* **Work item**
Your task is to reproduce exactly the lines from the one containing "You are a GUI" through the last line below, both ends included, and nothing else, with no pictures.

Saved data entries
--

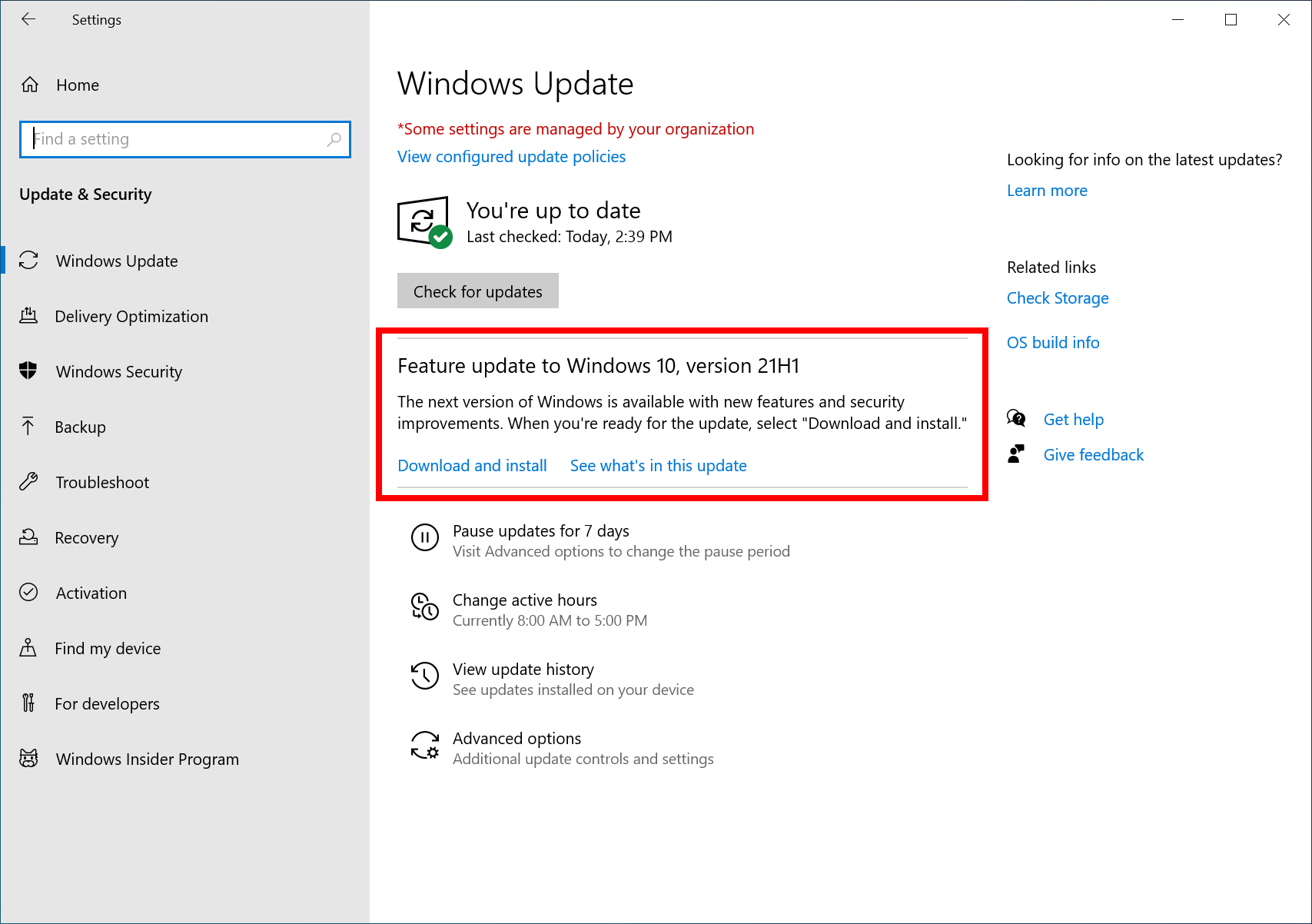This screenshot has height=924, width=1312.
Task: Open Activation settings
Action: coord(91,593)
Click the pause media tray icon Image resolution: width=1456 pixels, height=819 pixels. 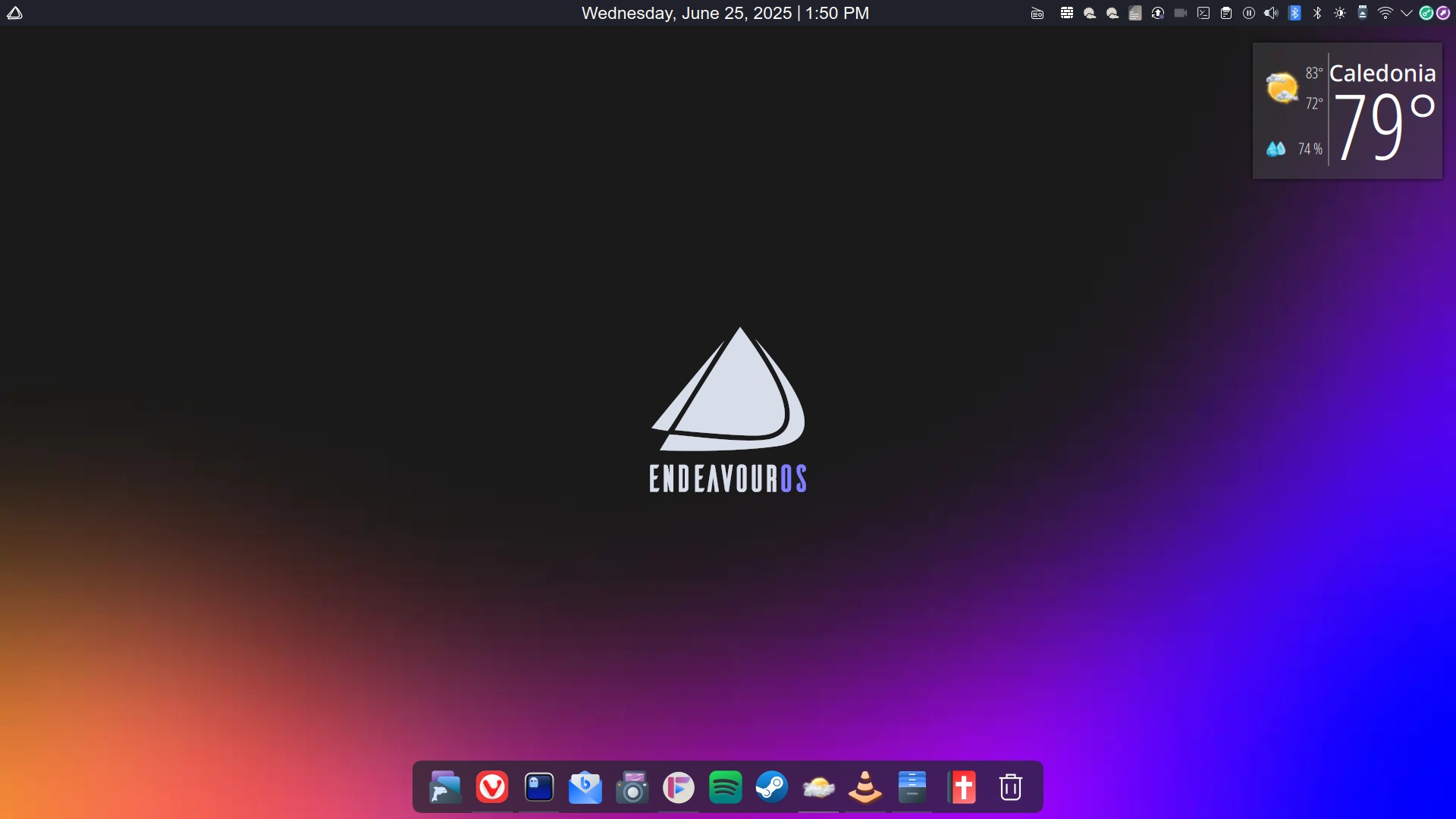click(1249, 13)
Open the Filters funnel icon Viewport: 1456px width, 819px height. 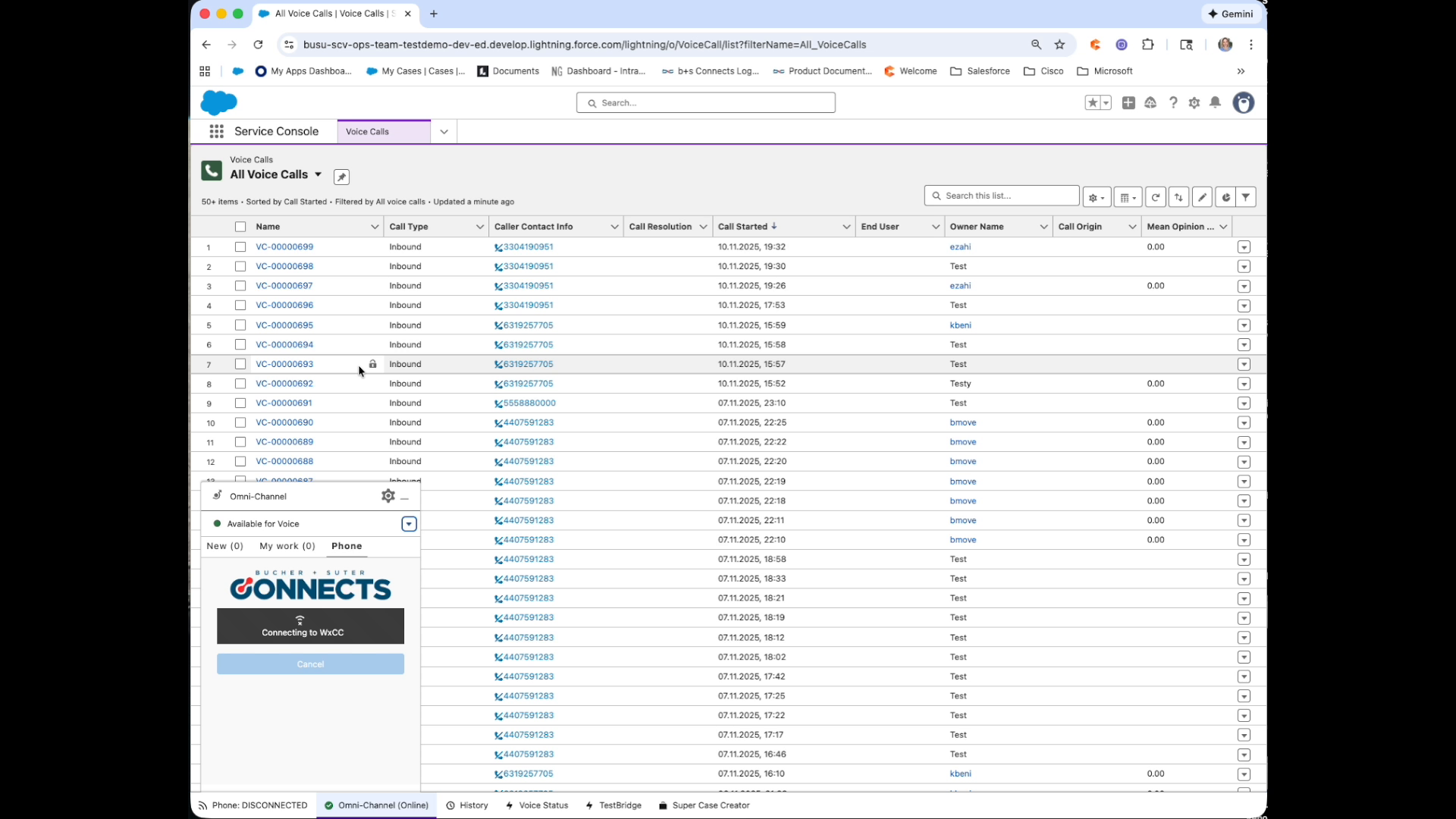point(1247,197)
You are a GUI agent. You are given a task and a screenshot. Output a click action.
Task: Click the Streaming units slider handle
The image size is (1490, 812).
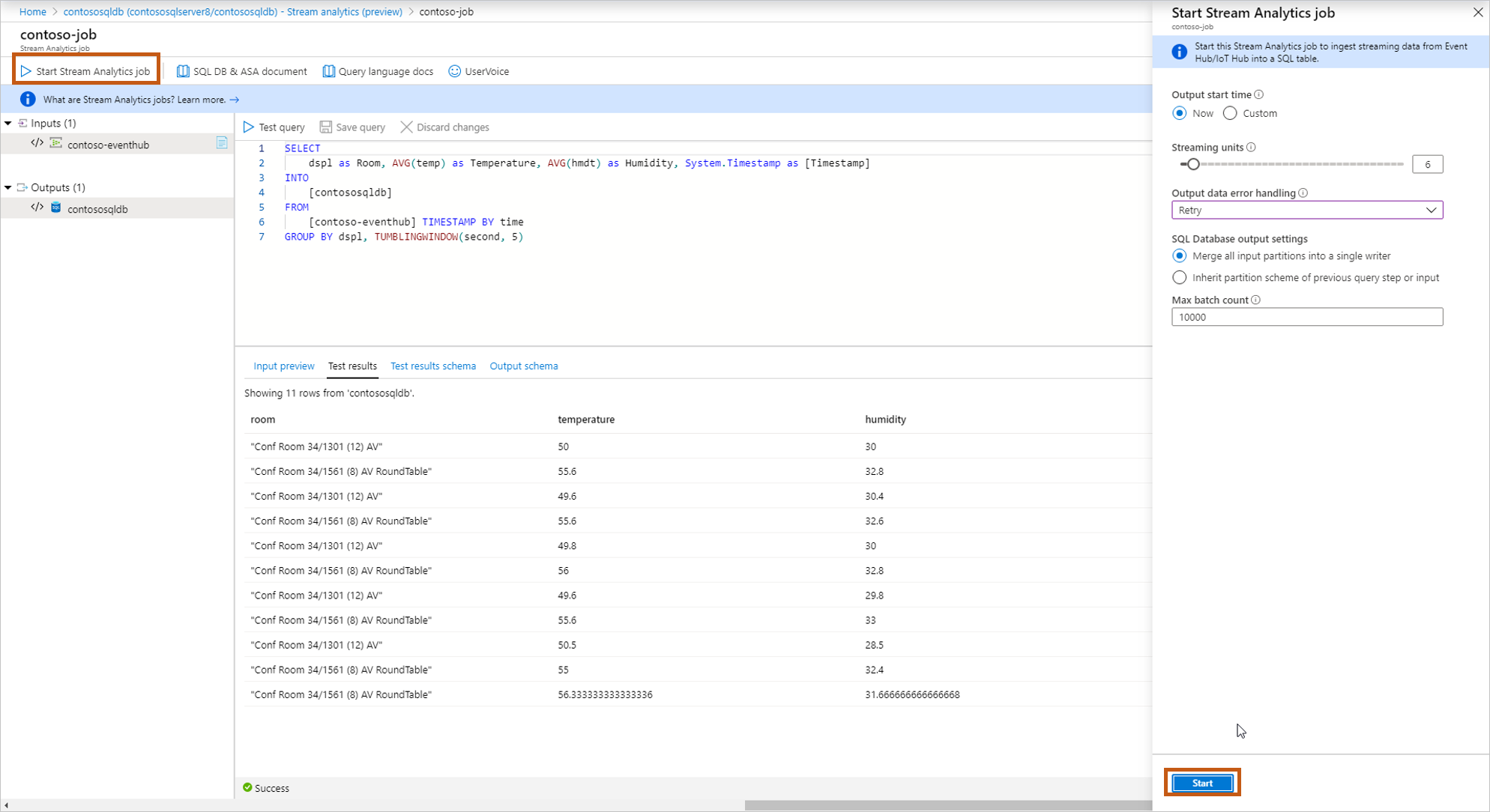[1192, 164]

--

* **Output for this task**
You are a GUI agent. You are given a task and a screenshot. Output a click action.
Task: Click the Streaming units slider handle
The image size is (1490, 812).
[1192, 164]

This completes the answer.